Your mother and father undoubtedly made sacrifices to get where they're at, and nobody is trying to put them into the poor house--in fact my plan is to help people out of poverty--but the fairest and quickest way is to redistribute some of that wealth from those who have plenty, to people who don't. It's not fair, but it's about as fair as it can be, it will reduce human suffering in the aggregate, it will make society function more efficiently (which will ultimately benefit everyone) and it's been shown that humans can deal with losses in material pretty easy down to a certain minimum. it isn't very fair to them to change the rules of the game, but they're also old enough to know that's life, and something like this is going to have to be done, and sooner rather than later, in order to preserve the larger status quo.

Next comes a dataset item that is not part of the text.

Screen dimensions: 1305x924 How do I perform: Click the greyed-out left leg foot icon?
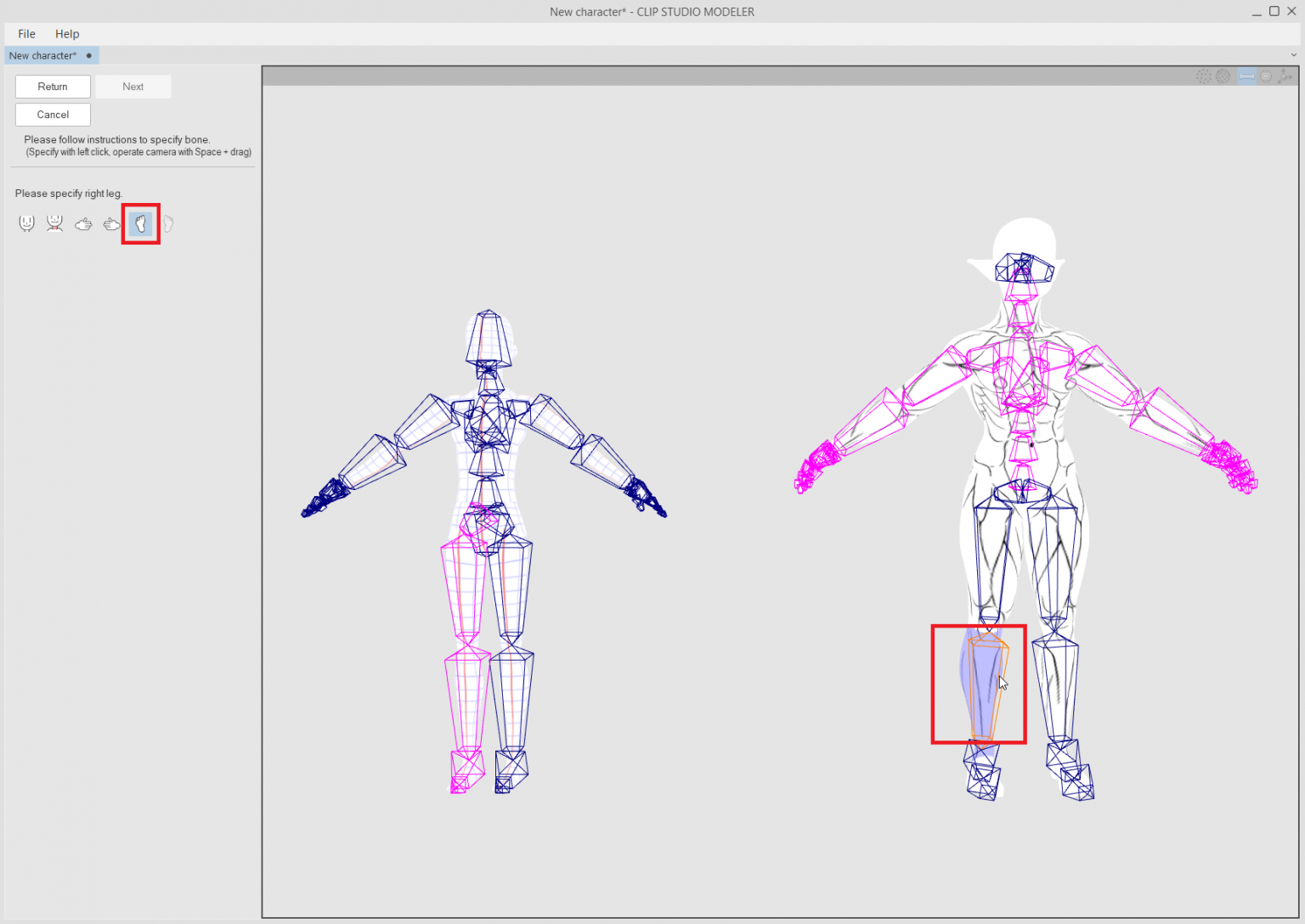168,224
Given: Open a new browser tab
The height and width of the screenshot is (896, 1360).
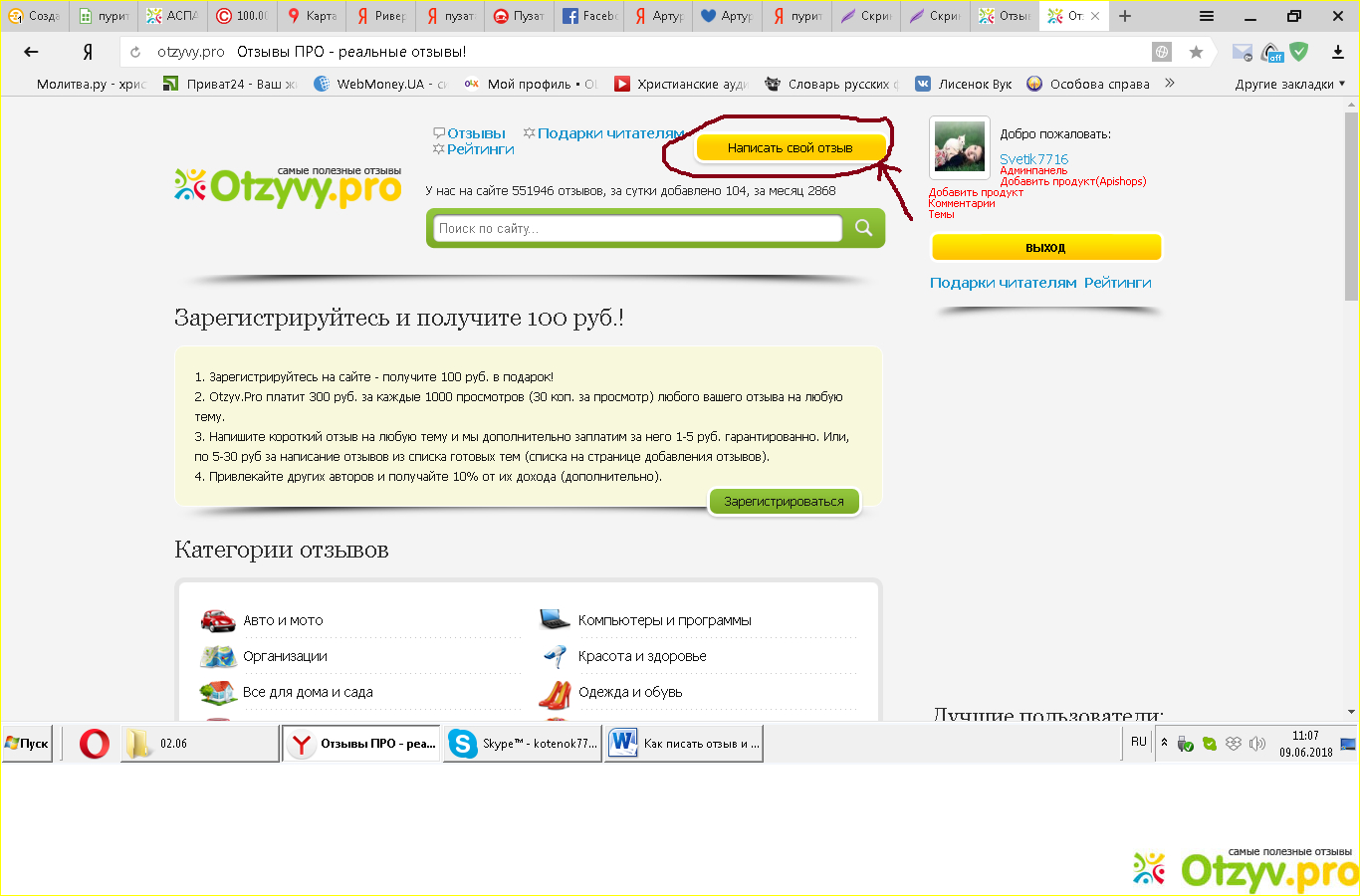Looking at the screenshot, I should [1125, 16].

But if it really bothers you that much, change the ~ top 2% i wrote and change it to the ~ top 1%, just know that both groups of people are by definition, rich, and the social sciences across the board point to wealth disparity as an overwhelmingly bad thing.
Maybe its just in the way you present your viewpoint because I find myself agreeing with 923 often. Being taxed to provide a social safety net is a noble goal for a society. But taxing until everybody is equal will never work. Why would I bust my ass just to end up in the same place as somebody who doesn't work?
Well 923 also said he's more in favor of taxing the top 1% of wealthy Americans at an even higher rate as opposed to taxing the top 3 percent at a somewhat lower rate (really it seems like semantics to me but I suppose if you're in that range exactly where the line is drawn matters a lot). 923 is talking abstractly, whereas i'm advocating forcing your parents to sell one of their houses, on a board of WFU alums, no less, so i do not expect many of the things i ever say to be popular here
oh also i'm not in favor of making everyone equal. that would be just as bad as the hyper-stratification we have today. I am in favor of a minimum standard of living for all humans, though. If we could agree on what that is and achieve it, then I wouldn't care about some CEO making 30 million annually (although for now the wealth of the world compared to the number of people cannot support such a reality).